【ワシントン=河浪武史】世界経済の勢力図の優勝劣敗が鮮明になってきた。国際通貨基金(IMF)の予測では中国は2021年に8%成長に戻り、米国との経済規模の差が25%まで縮まる。先進国、新興国の優劣を分けるのは、徹底した新型コロナウイルス感染抑制と、財政出動を可能にする財政の健全性がカギになる。

8日まで約1週間続いた中国の国慶節(建国記念日)を祝う大型連休。南部リゾート地の海南島では、免税店が旅行客でにぎわった。中国税関総署によると、連休中の免税品購入客は前年同期比44%増えた。同時期の国内旅行者数は6億人強と前年の8割に回復した。

 

 

新規感染者数がほぼゼロまで減った中国はいち早く危機を封じ込めた。経済は4~6月期に3.2%成長と復調し、7~9月期の予測は5%強。4~6月期の実質国内総生産(GDP)はドル換算で3.3兆ドル(約350兆円)となり、年率換算で30%超のマイナスだった米国(4.3兆ドル)との差を23%に縮めた。

中国の回復が目立つのは、製造業の比率が高いためだ。サービス業中心の国で外出規制の影響が長引くなか、製造業はコロナ危機の打撃が比較的小さい。中国のGDPの約4割は製造部門で、輸出は9月に前年同月比9.9%増と1年半ぶりの高水準となった。

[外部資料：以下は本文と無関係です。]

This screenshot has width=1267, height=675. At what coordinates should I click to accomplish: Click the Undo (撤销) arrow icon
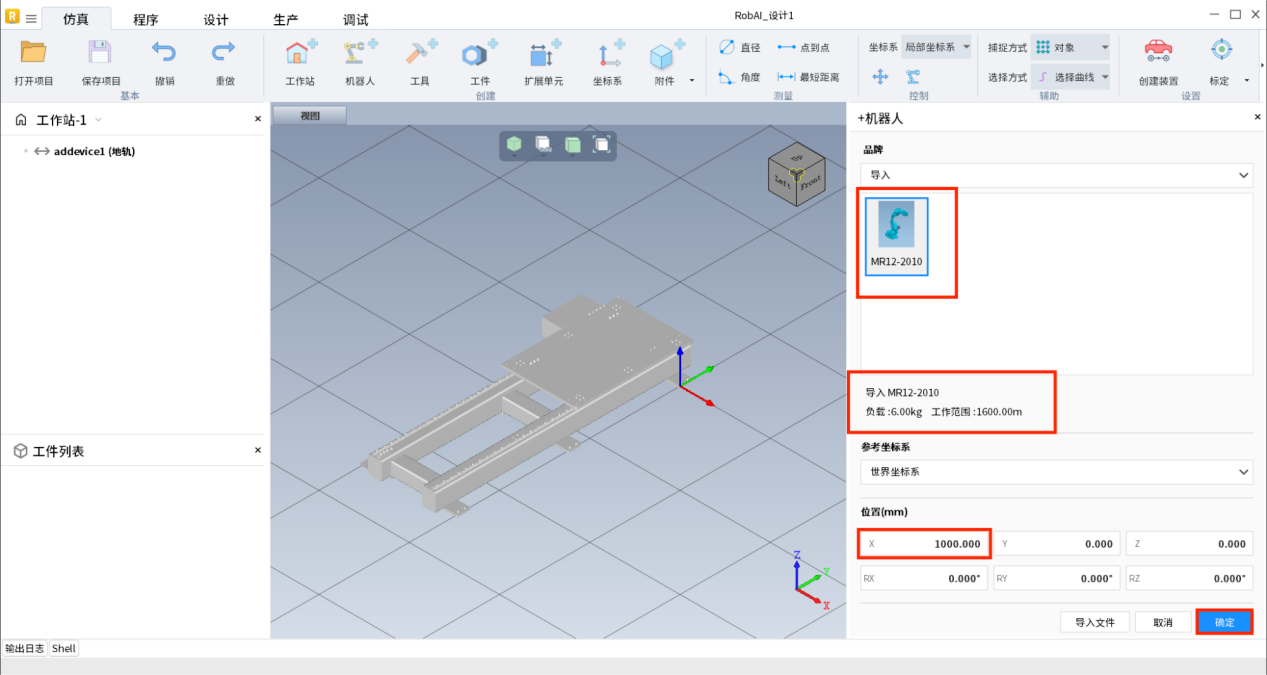tap(164, 54)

IMFの予測通りに推移すれば、米国のGDPは単純計算で21年に21.2兆ドル、中国は15.8兆ドルとなる。中国の経済規模は金融危機の08年時点で米国の31%だったが、21年には75%に迫る。

 

 

19年時点で世界経済に占める先進国の比率は43%で、新興・途上国は57%だった。IMFは先進国の成長率を20年はマイナス5.8%、21年はプラス3.9%と予測し、新興・途上国はマイナス3.3%、その後はプラス6.0%と見込む。回復の早い新興・途上国の比率は一段と高まる。

コロナ危機後の勝ち組の条件は「感染抑制」と「健全財政」。成長のけん引役と期待された新興国も濃淡が分かれる。

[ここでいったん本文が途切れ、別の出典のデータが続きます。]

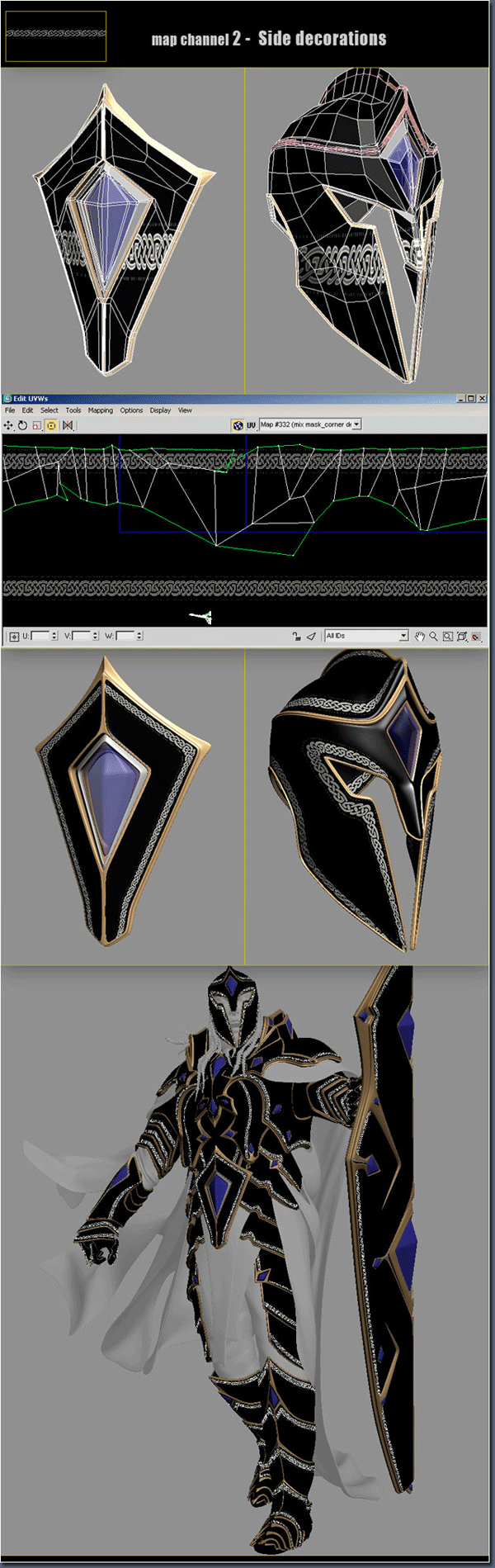The height and width of the screenshot is (1568, 495).
Task: Select the Rotate tool icon
Action: 22,425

ベトナムは1~9月期の経済成長率が前年同期比2%と、プラス圏を維持する。累計感染者数がわずか約1100人で、GDPに占める工業・建設業の比率も3割超と高い。東南アジア諸国連合(ASEAN)各国が軒並みマイナス成長の見通しのなか、経済規模で上位のタイやシンガポールとの差が一段と縮む。

財政余力が乏しい国は、巨額の財政出動に動きにくい。ブラジルは感染封じ込めに失敗し、20年は5.8%の大幅なマイナス成長となりそうだ。通貨レアルは対ドルで年初から2割も下落し、財政不安で低所得者への現金給付を白紙撤回した。南アフリカやトルコも通貨下落による財政不安で成長加速の道筋が描けない。逆に外貨準備の豊富なインドネシアは大規模な財政出動もあり、20年の成長率はマイナス1%前後にとどまりそうだ。

先進国でも優劣は明らかだ。米国は中国の追い上げを許すものの、21年に3.1%の経済成長を見込む。巨大IT企業はコロナ危機による在宅勤務などがむしろ追い風で、米アップルは4~6月期の売上高が前年同期比11%も増えた。トランプ政権はGDP比15%にあたる3兆ドルの財政出動に踏みきり、20年のマイナス成長幅は当初の予測より大幅に縮小した。